On 30 September 2023, it was announced that Comtoyou Racing would form a new partnership with Aston Martin Racing. The team entered several of the updated version of the Aston Martin Vantage GT3 as well as the GT4 cars in various championship under the name of AMR Comtoyou Racing, receiving factory support. On 30 June 2024, Comtoyou Racing won the 2024 24 Hours of Spa with the Aston Martin Vantage GT3 #007 driven by Mattia Drudi, Marco Sorensen and Nicki Thiim. The car was on route to second when it inherited the lead less than 1 hour from the finish when the leading Ferrari was blocked in the pitlane by a stranded car. This victory marked Comtoyou Racing's first major victory as well as Aston Martin's first win in the Spa 24 Hours since 1948.

In August 2026, Comtoyou Racing and Code Racing Development announced the creation of the Comtoyou Junior Team by Code, a driver development programme intended to provide a pathway from GT4 to GT3 within Aston Martin Racing’s customer-team structure. The programme is scheduled to compete in the GT4 European Series from 2027.

* **RECORDED DATA**:
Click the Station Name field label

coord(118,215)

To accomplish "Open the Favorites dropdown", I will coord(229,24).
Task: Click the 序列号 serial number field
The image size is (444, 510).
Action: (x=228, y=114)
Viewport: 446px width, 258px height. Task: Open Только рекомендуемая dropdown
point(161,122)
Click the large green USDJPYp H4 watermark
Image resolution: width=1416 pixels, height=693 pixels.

--

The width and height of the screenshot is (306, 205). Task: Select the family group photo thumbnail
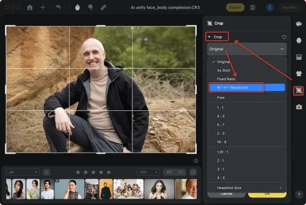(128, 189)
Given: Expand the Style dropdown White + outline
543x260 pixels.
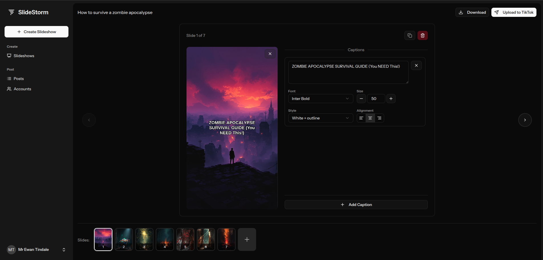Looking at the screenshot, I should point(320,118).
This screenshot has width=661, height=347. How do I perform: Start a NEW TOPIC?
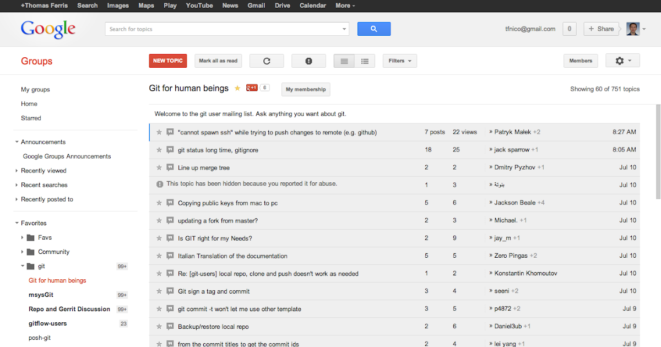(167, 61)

* **REQUIREMENT A**:
Reproduce verbatim the part of the Comtoyou Racing text starting at "In August 2026, Comtoyou" and ending at "Series from 2027.".
* **REQUIREMENT B**:
According to the Comtoyou Racing text, which drivers drove the Aston Martin Vantage GT3 #007 that won the 2024 24 Hours of Spa?

* **WRITTEN SOLUTION A**:
In August 2026, Comtoyou Racing and Code Racing Development announced the creation of the Comtoyou Junior Team by Code, a driver development programme intended to provide a pathway from GT4 to GT3 within Aston Martin Racing’s customer-team structure. The programme is scheduled to compete in the GT4 European Series from 2027.

* **WRITTEN SOLUTION B**:
Mattia Drudi, Marco Sorensen and Nicki Thiim.